+++ SOURCE DOCUMENT +++
I use the "Logical Disk Free Space (MB) Low" monitors.  These are not enabled 
by default, so you will have to create an override to enable them.
You can also override the default threshold values (specify the MB free to 
start reporting on.)  The good thing is there are two threshold values you can 
configure:
Error Threshold for Non-System Drives and Error Threshold for Non-System 
Drives, so you can have different requirements for the system drives vs 
non-system drives if you want to.

There are three monitors I had to create overrides for:
Windows Server 2003 Logical Disk Free Space (MB) Low, Windows Server 2008 
Logical Disk Free Space (MB) Low, and Windows Server 2012 Logical Disk Free 
Space (MB) Low.

- Geoff

From: [email protected]<mailto:[email protected]> 
[mailto:[email protected]] On Behalf Of Dinh, Khoi
Sent: Monday, July 15, 2013 4:22 PM
To: MyITForum ([email protected]<mailto:[email protected]>)
+++
# WRITTEN PROBLEM A:
In the email about disk space monitors, turn the paragraph beginning "There are three monitors" into a short list.
+++ DATASET EXTRACT +++
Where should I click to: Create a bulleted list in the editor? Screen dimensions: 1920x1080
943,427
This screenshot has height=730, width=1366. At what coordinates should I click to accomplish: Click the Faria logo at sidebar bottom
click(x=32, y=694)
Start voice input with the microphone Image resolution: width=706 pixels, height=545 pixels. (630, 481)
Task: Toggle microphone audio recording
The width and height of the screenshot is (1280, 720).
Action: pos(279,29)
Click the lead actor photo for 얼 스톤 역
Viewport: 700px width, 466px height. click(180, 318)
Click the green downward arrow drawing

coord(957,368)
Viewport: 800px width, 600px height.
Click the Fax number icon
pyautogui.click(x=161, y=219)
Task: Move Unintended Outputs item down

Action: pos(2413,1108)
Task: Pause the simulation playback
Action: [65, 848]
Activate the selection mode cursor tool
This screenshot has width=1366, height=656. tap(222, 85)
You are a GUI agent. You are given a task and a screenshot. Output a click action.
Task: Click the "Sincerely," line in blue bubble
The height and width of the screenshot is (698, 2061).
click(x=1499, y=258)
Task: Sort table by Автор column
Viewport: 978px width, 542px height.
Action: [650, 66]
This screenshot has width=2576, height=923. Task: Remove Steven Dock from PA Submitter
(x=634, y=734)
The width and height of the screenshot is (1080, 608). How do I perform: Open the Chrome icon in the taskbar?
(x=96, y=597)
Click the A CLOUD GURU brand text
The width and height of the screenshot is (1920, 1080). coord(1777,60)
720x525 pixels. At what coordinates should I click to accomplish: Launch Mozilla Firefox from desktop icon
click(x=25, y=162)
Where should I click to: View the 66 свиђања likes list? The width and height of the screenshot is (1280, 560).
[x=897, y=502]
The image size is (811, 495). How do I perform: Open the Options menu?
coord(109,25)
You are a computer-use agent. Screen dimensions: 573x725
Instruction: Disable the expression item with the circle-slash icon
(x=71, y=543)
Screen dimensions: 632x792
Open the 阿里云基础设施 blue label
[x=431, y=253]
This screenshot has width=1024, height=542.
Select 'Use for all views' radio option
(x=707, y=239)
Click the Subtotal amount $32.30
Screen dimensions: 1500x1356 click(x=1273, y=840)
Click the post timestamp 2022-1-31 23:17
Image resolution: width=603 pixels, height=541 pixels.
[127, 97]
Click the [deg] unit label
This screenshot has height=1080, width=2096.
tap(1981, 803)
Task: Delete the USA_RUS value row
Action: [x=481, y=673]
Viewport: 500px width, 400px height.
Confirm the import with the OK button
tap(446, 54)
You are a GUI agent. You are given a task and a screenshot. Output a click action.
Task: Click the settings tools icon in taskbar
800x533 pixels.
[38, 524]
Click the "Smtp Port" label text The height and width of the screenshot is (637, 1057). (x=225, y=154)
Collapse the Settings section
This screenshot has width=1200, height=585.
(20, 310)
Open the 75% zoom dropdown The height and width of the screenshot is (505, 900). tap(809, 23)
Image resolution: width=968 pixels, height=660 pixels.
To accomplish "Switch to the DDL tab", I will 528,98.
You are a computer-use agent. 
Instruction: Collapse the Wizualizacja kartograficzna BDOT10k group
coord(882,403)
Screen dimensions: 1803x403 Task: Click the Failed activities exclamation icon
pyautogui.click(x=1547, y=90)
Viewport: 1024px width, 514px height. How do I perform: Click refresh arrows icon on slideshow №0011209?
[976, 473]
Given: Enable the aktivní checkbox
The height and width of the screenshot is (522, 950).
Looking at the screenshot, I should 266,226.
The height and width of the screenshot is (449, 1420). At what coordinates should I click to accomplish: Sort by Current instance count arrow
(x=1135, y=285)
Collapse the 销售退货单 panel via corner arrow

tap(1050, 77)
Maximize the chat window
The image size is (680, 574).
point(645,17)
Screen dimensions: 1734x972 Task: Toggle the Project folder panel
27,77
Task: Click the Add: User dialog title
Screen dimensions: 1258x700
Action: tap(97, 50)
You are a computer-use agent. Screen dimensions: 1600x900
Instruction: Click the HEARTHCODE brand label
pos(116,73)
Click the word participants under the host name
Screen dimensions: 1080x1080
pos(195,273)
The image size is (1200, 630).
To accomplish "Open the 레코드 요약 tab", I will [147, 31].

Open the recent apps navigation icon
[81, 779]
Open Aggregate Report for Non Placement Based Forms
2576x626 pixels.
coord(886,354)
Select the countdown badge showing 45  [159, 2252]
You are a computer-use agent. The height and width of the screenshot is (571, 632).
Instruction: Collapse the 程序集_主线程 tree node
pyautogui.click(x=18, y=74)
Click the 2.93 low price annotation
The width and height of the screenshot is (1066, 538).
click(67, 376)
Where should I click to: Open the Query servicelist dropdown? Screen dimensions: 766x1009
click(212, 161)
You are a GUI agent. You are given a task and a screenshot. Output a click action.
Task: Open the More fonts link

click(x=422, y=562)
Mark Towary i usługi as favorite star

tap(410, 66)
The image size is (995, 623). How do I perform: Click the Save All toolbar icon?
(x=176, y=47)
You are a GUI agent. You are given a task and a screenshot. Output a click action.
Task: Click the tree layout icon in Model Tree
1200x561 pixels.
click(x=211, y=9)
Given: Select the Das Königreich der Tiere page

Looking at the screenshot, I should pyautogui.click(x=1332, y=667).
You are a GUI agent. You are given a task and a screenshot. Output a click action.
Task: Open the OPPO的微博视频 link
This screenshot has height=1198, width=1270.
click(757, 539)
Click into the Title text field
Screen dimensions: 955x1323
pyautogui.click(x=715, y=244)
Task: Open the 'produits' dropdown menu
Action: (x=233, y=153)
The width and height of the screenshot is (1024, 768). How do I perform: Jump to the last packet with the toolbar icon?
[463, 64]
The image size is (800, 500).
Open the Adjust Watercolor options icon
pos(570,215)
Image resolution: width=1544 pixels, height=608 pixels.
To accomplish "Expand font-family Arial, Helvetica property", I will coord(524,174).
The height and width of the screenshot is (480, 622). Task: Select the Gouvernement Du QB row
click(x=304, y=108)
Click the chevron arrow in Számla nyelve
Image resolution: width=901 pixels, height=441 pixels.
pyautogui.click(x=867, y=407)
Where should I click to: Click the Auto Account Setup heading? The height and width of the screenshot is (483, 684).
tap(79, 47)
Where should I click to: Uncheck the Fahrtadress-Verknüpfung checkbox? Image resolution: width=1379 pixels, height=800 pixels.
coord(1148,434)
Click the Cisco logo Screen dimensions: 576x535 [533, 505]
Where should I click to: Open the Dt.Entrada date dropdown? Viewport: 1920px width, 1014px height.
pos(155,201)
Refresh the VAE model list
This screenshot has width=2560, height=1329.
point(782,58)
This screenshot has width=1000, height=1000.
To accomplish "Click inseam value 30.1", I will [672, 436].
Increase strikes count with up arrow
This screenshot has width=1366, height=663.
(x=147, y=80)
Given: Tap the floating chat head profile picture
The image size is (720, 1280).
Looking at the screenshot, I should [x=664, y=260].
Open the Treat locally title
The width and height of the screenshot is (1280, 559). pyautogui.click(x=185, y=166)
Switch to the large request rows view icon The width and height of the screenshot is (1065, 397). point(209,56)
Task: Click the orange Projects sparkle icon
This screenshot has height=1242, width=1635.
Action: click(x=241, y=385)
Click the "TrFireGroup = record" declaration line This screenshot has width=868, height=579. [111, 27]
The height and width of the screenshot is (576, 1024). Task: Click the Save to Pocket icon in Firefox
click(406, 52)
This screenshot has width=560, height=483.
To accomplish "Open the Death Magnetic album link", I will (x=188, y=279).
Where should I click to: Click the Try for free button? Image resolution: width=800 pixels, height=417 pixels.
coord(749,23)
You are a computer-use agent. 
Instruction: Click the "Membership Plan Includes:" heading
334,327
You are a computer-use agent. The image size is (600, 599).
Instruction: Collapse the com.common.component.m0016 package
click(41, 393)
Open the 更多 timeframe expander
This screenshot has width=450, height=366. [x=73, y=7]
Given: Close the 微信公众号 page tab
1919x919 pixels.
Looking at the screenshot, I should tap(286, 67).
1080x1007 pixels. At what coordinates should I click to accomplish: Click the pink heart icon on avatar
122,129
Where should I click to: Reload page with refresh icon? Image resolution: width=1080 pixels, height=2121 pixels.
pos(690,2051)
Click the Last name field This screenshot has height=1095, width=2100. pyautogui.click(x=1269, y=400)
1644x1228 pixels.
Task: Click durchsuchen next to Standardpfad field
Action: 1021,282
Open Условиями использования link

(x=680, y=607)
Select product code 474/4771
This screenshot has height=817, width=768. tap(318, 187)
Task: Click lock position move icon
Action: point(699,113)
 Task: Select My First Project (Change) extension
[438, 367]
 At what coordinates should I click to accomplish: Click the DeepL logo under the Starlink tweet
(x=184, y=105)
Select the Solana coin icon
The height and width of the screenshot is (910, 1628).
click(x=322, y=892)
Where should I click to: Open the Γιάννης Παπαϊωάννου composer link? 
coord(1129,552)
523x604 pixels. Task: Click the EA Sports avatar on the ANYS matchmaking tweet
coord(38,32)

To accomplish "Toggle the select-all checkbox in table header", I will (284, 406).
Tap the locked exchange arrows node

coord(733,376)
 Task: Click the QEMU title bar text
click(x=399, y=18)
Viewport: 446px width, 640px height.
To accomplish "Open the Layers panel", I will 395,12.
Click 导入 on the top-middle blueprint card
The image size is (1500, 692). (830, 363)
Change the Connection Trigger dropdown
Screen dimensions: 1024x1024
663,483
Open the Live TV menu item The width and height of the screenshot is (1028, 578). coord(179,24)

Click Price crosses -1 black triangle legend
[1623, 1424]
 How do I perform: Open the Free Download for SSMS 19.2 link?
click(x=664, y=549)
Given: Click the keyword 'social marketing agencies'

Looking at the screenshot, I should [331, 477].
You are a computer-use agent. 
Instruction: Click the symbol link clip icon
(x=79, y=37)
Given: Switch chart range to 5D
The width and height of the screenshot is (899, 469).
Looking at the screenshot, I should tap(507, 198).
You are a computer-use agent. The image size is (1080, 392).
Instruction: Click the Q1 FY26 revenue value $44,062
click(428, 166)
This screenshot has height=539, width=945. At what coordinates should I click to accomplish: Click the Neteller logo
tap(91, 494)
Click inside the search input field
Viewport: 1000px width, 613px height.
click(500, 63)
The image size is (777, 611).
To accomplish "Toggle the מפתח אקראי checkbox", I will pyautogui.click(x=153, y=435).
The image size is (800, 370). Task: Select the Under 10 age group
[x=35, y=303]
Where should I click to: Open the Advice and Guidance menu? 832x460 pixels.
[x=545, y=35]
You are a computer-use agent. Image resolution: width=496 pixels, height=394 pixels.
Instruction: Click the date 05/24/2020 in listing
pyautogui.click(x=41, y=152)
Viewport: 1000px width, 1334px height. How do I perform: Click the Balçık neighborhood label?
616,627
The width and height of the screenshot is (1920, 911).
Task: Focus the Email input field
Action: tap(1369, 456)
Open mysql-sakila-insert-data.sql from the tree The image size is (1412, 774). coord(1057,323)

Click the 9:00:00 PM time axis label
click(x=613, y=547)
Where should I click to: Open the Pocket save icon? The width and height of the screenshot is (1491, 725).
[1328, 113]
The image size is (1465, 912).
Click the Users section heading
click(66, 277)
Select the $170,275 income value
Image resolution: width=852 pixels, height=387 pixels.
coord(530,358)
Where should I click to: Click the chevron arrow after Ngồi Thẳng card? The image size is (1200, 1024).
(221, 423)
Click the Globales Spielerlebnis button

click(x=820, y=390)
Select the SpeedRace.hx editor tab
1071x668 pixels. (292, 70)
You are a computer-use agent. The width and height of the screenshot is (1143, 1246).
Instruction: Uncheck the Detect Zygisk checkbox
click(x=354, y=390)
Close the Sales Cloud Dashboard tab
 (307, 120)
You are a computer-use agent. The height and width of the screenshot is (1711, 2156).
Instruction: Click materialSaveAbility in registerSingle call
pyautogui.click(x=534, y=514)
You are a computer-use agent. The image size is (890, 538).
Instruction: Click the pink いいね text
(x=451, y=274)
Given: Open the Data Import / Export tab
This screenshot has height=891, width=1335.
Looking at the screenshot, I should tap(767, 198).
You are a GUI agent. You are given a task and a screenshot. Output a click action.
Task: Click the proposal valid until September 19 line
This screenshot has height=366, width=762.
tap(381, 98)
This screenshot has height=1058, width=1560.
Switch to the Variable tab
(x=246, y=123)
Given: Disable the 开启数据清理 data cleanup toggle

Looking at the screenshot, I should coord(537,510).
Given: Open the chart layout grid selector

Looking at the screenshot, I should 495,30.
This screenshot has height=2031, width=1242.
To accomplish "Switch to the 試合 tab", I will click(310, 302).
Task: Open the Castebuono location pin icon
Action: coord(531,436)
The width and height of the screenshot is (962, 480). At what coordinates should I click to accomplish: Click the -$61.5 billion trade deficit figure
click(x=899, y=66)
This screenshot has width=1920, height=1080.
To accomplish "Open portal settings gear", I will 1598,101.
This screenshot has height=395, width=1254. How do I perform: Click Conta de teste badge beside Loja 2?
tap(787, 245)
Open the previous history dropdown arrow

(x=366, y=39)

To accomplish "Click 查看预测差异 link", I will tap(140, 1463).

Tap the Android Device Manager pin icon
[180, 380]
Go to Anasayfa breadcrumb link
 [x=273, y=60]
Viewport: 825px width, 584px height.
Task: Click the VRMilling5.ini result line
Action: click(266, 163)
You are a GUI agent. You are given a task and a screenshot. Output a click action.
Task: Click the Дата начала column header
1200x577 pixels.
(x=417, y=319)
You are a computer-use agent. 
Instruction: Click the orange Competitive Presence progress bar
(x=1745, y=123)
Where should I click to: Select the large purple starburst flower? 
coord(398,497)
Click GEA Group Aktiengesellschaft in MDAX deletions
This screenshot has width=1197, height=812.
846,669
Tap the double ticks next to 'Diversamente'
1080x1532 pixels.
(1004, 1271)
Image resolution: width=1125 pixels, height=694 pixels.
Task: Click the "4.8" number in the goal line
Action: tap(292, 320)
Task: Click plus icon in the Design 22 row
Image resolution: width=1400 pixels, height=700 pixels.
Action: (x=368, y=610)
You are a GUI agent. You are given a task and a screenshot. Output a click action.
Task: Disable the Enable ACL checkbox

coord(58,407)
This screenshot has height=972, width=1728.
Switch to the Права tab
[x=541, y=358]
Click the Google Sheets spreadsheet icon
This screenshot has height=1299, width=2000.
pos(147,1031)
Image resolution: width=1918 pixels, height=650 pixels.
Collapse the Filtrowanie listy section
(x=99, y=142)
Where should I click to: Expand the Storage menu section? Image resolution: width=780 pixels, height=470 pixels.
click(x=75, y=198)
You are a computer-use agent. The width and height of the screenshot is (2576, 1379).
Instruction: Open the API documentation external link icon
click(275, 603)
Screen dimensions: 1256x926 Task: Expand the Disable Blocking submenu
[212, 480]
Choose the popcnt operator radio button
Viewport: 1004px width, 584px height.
+++
# WRITTEN PROBLEM B:
From the listing, pull out the lines starting at the one containing "will (284, 406)." and ending at the one containing "click(428, 166)". Copy them without any change.

# FINAL RESULT A:
Monitors that needed overrides:
- Windows Server 2003 Logical Disk Free Space (MB) Low
- Windows Server 2008 Logical Disk Free Space (MB) Low
- Windows Server 2012 Logical Disk Free Space (MB) Low

# FINAL RESULT B:
To accomplish "Toggle the select-all checkbox in table header", I will (284, 406).
Tap the locked exchange arrows node

coord(733,376)
 Task: Click the QEMU title bar text
click(x=399, y=18)
Viewport: 446px width, 640px height.
To accomplish "Open the Layers panel", I will 395,12.
Click 导入 on the top-middle blueprint card
The image size is (1500, 692). (830, 363)
Change the Connection Trigger dropdown
Screen dimensions: 1024x1024
663,483
Open the Live TV menu item The width and height of the screenshot is (1028, 578). coord(179,24)

Click Price crosses -1 black triangle legend
[1623, 1424]
 How do I perform: Open the Free Download for SSMS 19.2 link?
click(x=664, y=549)
Given: Click the keyword 'social marketing agencies'

Looking at the screenshot, I should [331, 477].
You are a computer-use agent. 
Instruction: Click the symbol link clip icon
(x=79, y=37)
Given: Switch chart range to 5D
The width and height of the screenshot is (899, 469).
Looking at the screenshot, I should tap(507, 198).
You are a computer-use agent. The image size is (1080, 392).
Instruction: Click the Q1 FY26 revenue value $44,062
click(428, 166)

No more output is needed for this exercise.